Task directions: After finding the line containing "Toggle code block" below, please output that line and each following one through the line containing "The width and", exactly as written.

Information given:
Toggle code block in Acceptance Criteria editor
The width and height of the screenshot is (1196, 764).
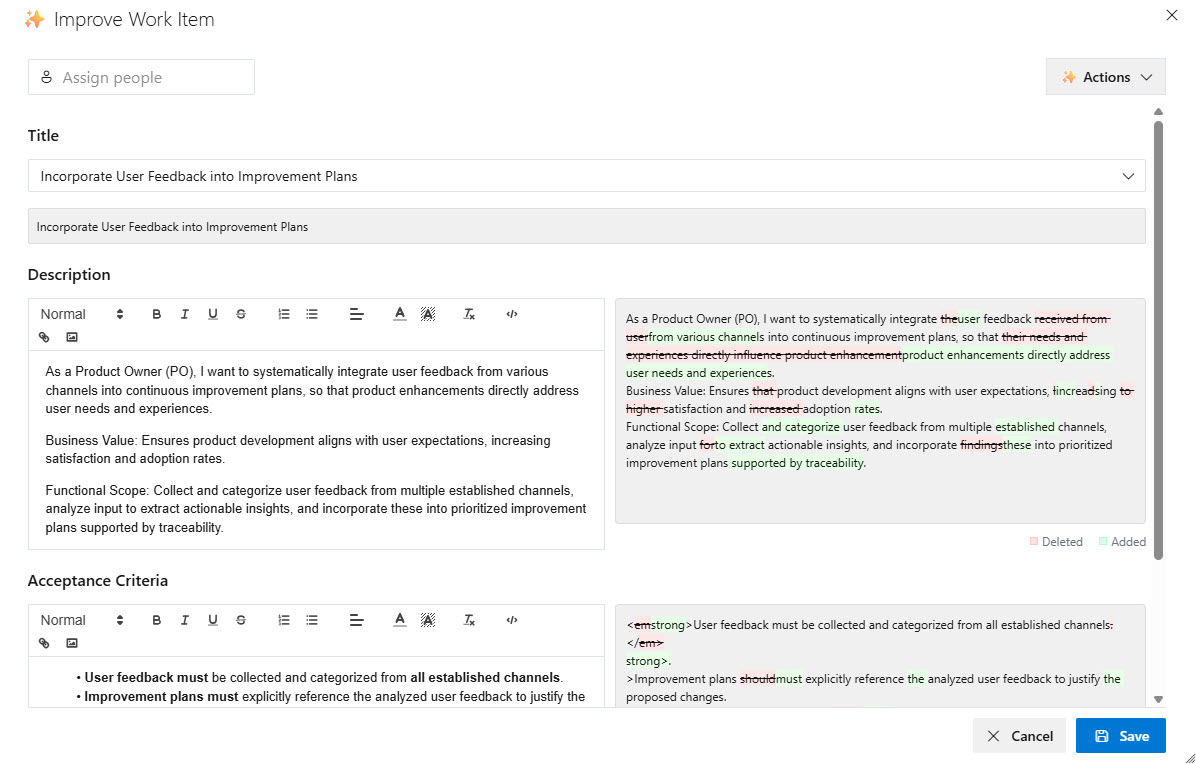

* * *

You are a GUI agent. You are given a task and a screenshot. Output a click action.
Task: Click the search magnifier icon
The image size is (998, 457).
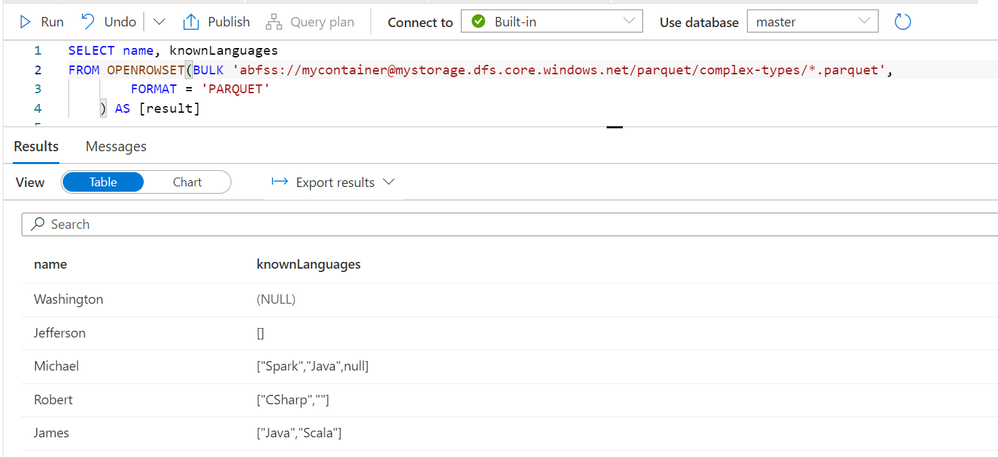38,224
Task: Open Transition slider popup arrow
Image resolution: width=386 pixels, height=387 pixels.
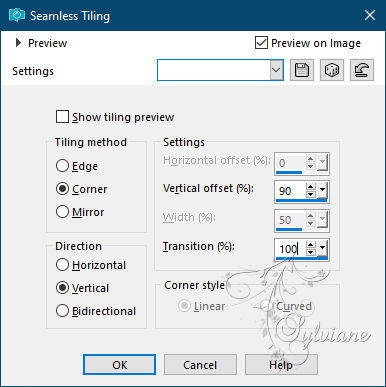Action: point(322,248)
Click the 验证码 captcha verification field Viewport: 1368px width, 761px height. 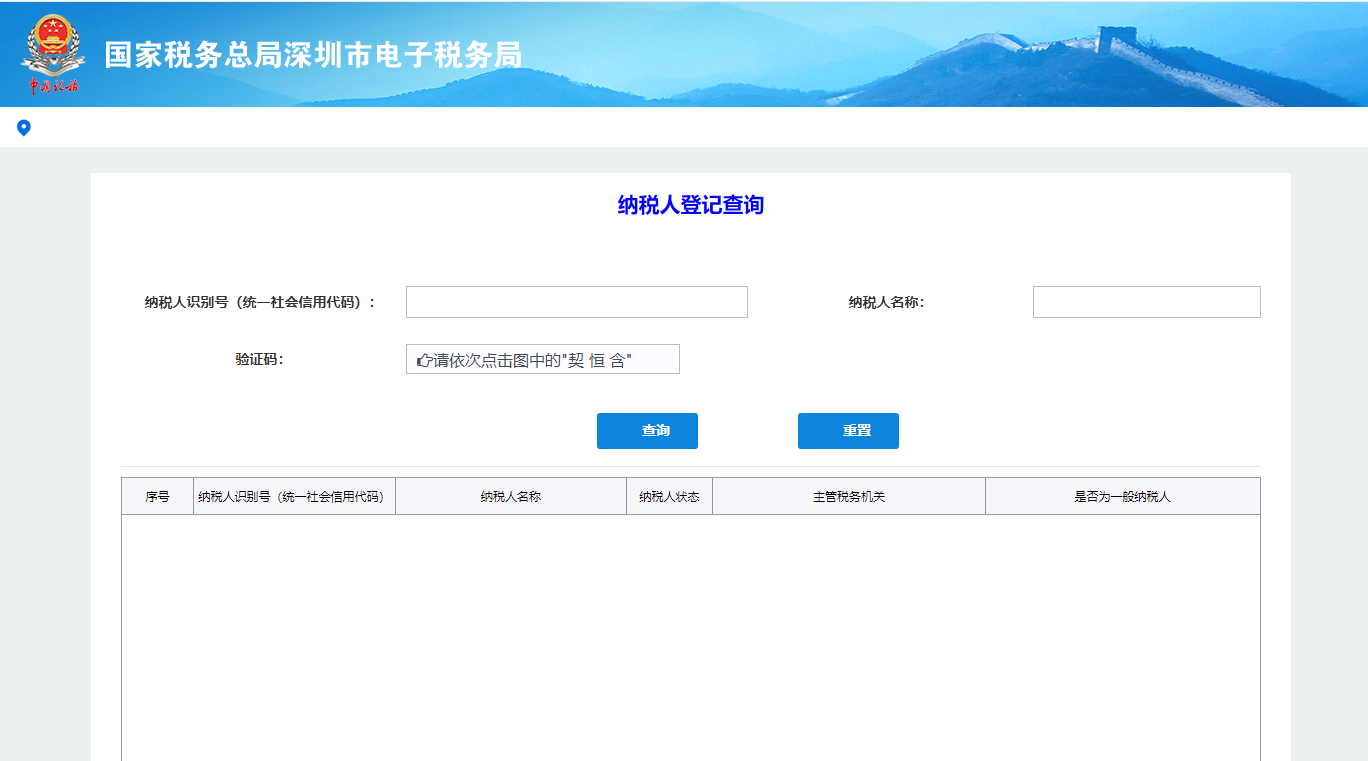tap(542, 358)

Response box:
Toggle code block in Acceptance Criteria editor
The width and height of the screenshot is (1196, 764).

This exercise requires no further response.